What in the heck is the “VIX?”
The “VIX”, by definition it is a measure of volatility based on near term options pricing. Basically it’s The Fear Gauge. This makes sense because this renewed market volatility is creating fear among investors.
If you are fearful. If the financial news headlines makes you shiver and you’re full of anxiety; you have way too much allocated to “equities” (stocks, ETF’s or stock mutual funds).

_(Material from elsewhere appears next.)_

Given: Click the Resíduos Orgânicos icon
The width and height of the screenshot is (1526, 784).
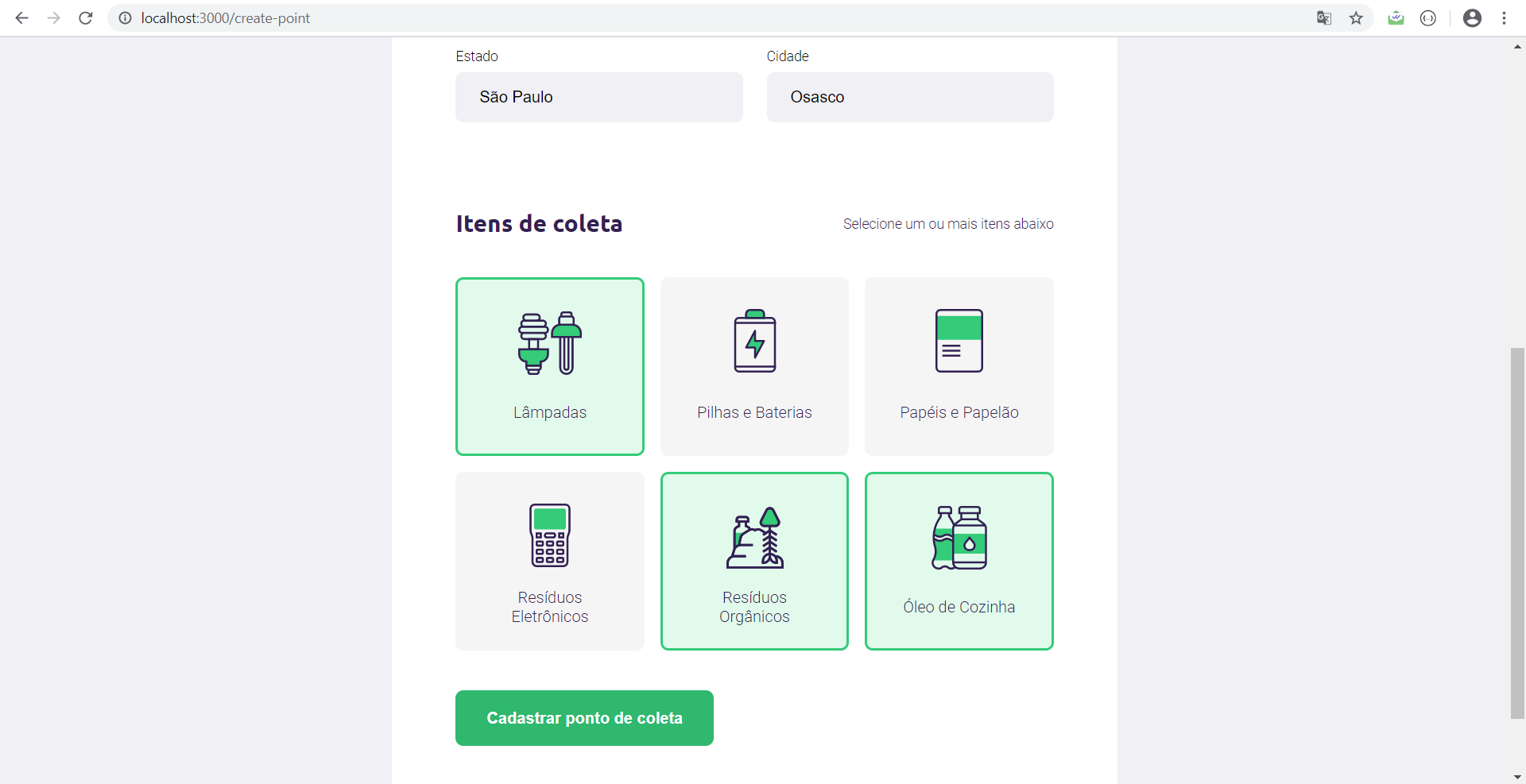Looking at the screenshot, I should (753, 539).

The major asset classes are Equities (or stocks) and Fixed Income (Bonds and Cash). Financial Advisors help investors allocate among these and many other asset classes (International stocks, REIT’s, Buying Gold, Utilities, Preferred Stocks, Convertible Bonds, etc.) in an effort to “diversify” the investor’s portfolio and help mitigate risk. The idea is to spread the money around various asset classes to create diversification and Presto! You’re diversified and this lessons risks.

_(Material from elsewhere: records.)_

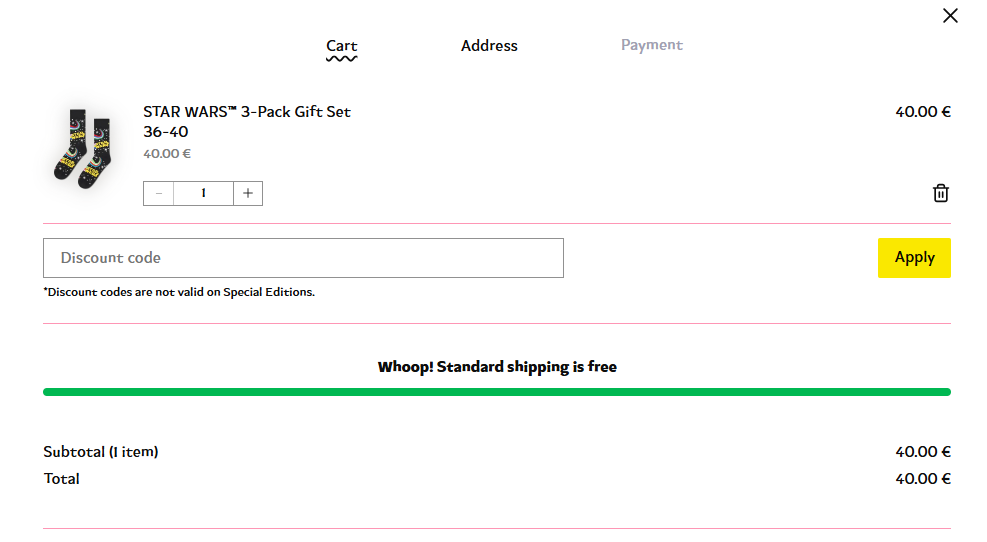Click the Special Editions discount note

point(179,292)
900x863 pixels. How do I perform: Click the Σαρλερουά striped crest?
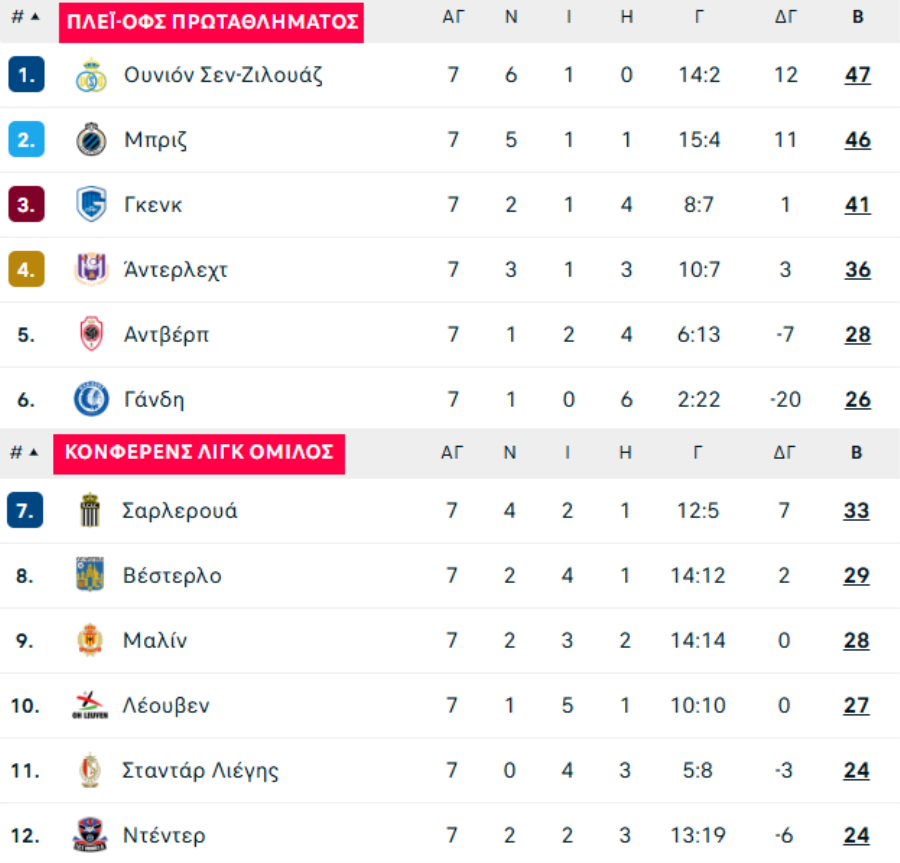tap(90, 510)
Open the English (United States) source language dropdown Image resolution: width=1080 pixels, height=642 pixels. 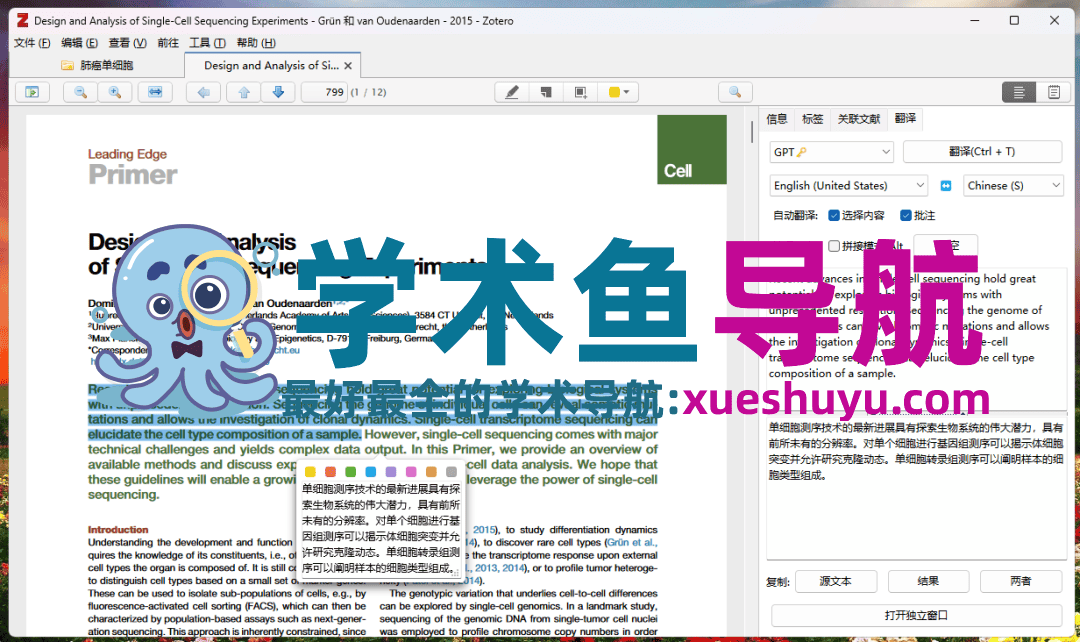pyautogui.click(x=849, y=186)
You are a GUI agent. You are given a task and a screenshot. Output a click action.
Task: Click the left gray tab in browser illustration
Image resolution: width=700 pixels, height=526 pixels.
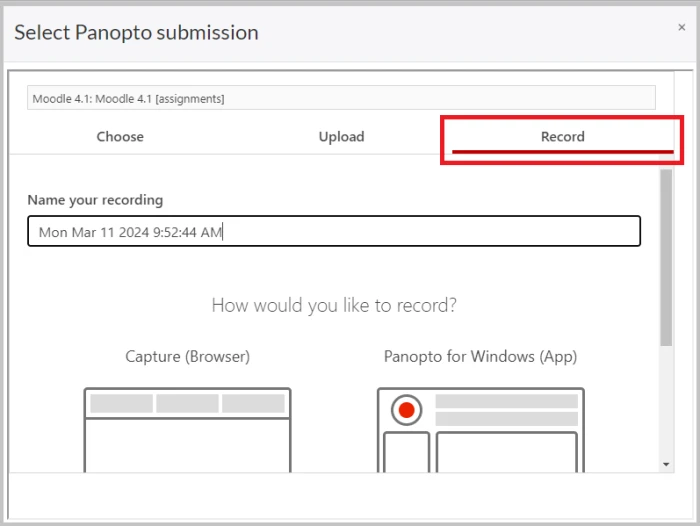click(121, 403)
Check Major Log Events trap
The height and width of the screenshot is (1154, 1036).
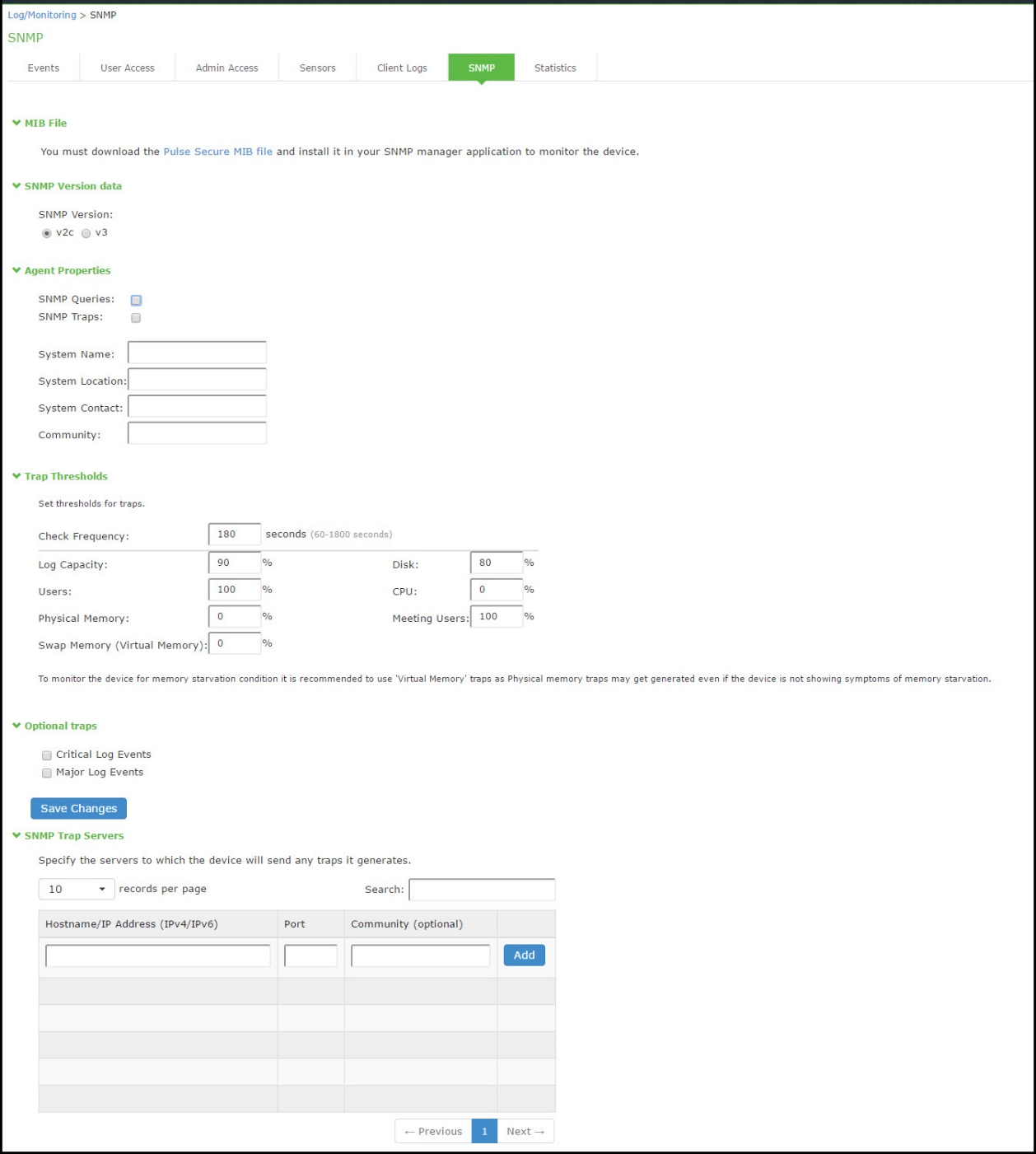46,772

The truth of the matter is that this is a Global financial system. Buying international stocks for instance is a way to diversify currency risks, NOT equity risks. In today’s markets, everything is correlated. If a bank in Greece shuts down, it affects the US markets, the Japan Nikkei index, the stocks trading in India, Israel, and Bangladesh. Every stock market in every part of the world is affected.
For the longest time equities and bonds were negatively correlated, meaning they didn’t move in tandem. If stocks zagged, bonds zigged. The classic 60/40 stock/bond allocation was considered conservative (and to this day it is standard allocation among pension funds) due to this magic of negative correlation. Unfortunately bond yields are at all-time lows and have nowhere to move but UP. Not to get too complicated but bond yields and bond prices move in opposite directions. If bond yields move from 2.5% to 3.5% an investor holding bonds loses principal (…on paper, holding to maturity solves this problem of principal loss).

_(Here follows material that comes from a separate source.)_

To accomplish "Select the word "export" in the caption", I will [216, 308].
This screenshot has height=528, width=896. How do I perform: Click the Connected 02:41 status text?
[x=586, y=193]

A properly diversified portfolio holds a smattering of stocks, bonds, cash, REIT’s, precious metals, preferred’s stocks, and emerging markets. The question is how does an investor allocate among the various asset classes? Most financial advisors use an investor’s AGE as a basis for asset allocations (younger investors hold more stocks, older investors hold more bonds for safety and income). I don’t agree with this methodology, even younger (20-something) investors can become very nervous and anxious in a market correction.
My belief is to allocate your assets based on your risk tolerance. Invest in equities only up to the point where market volatility doesn’t concern you. If this means only a 30% allocation to stocks helps you sleep at night, that should be your limit.